» Dataset excerpts
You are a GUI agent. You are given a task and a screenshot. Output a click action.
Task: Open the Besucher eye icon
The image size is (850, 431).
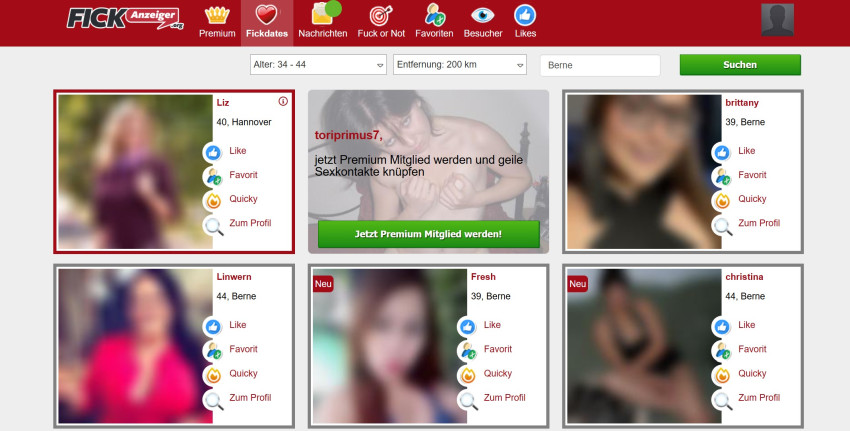(x=483, y=16)
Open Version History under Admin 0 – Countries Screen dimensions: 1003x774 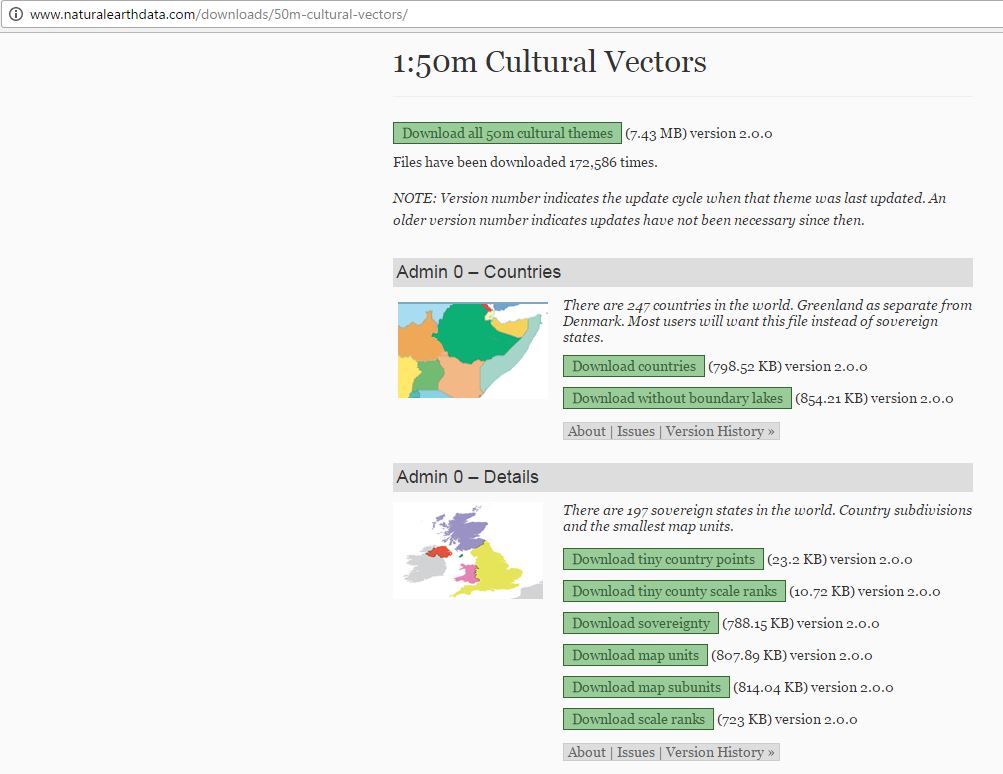(x=720, y=432)
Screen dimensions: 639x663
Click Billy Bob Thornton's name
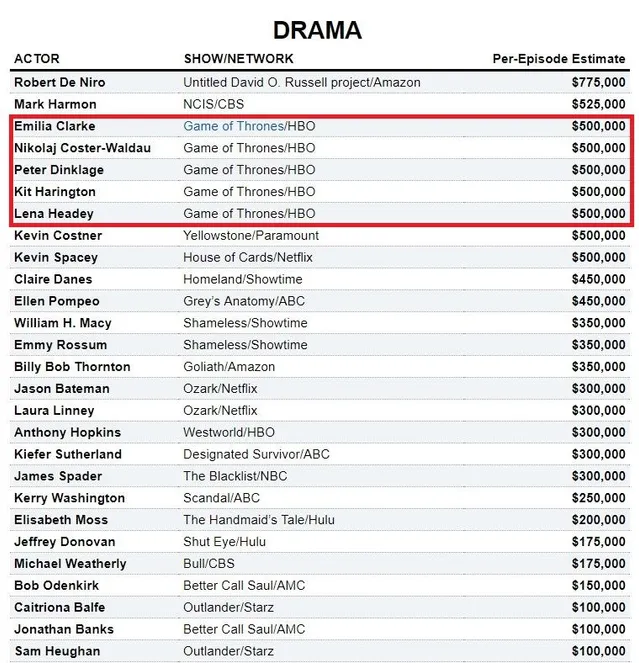coord(72,367)
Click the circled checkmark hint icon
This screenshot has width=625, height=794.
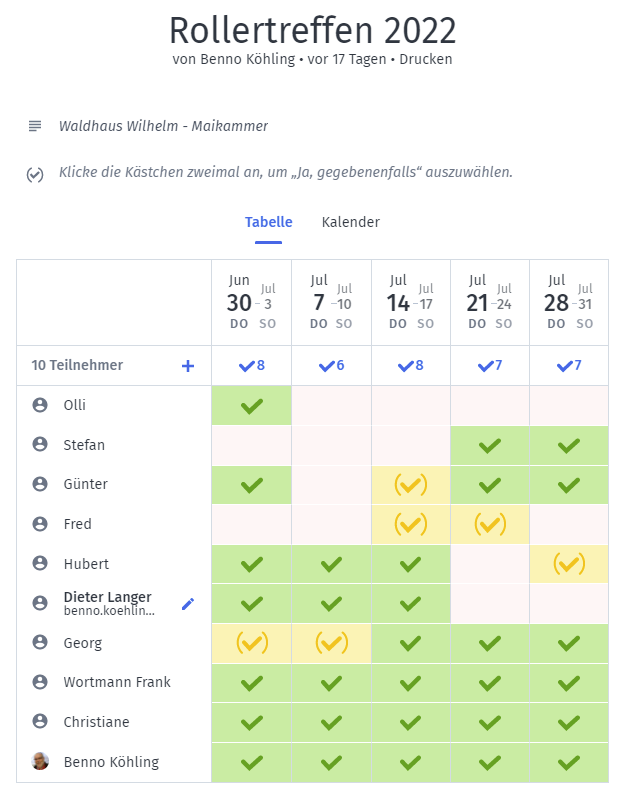tap(35, 174)
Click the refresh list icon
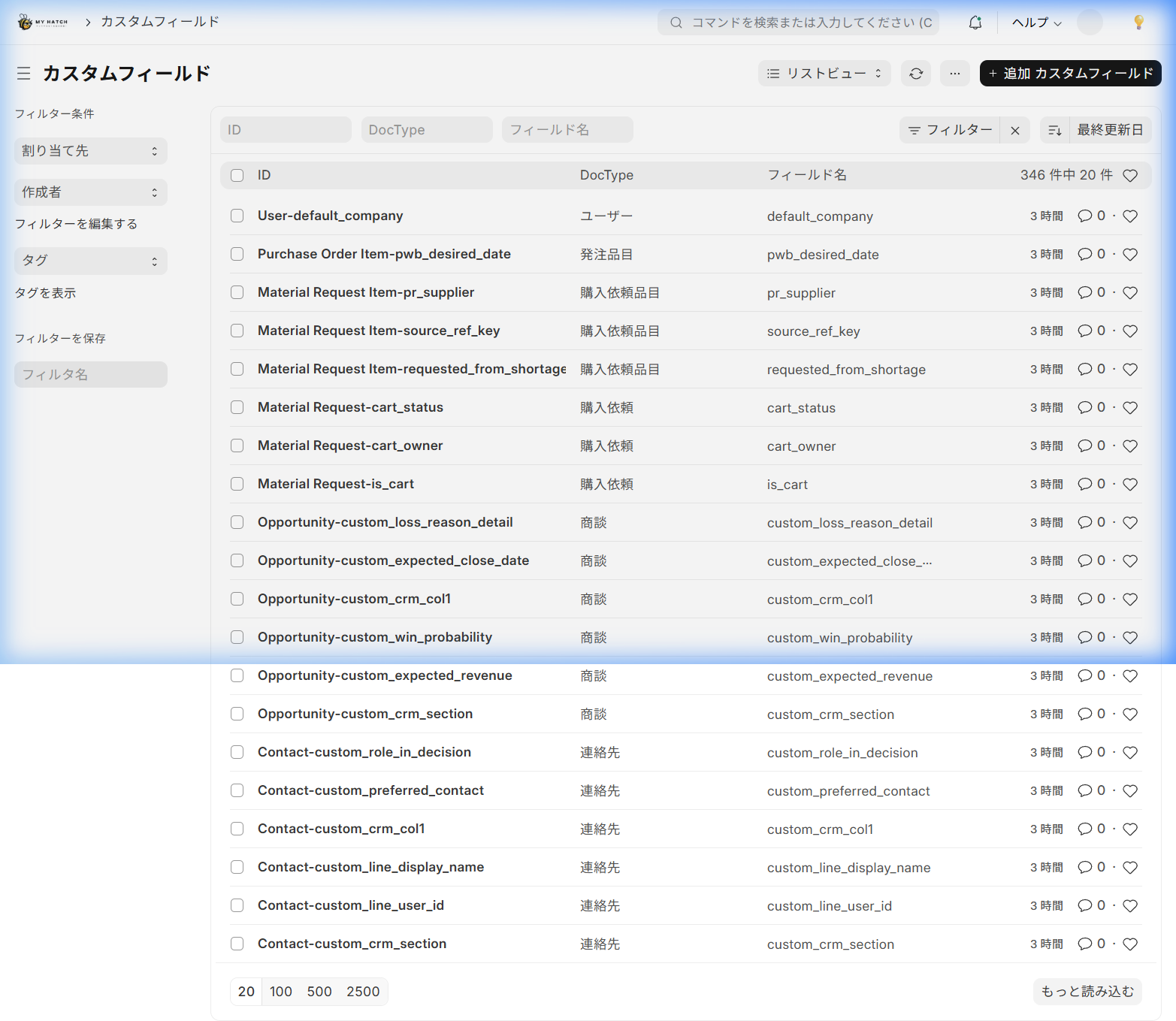The width and height of the screenshot is (1176, 1021). click(916, 74)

» What you are asked to do
Transcribe exactly the span of lines that opens with the line holding "This screenshot has width=625, height=794." and closes with the last line of the entries above. Omit pictures.

» Answer space
This screenshot has width=625, height=794.
tap(35, 174)
Click the refresh list icon
The width and height of the screenshot is (1176, 1021). click(916, 74)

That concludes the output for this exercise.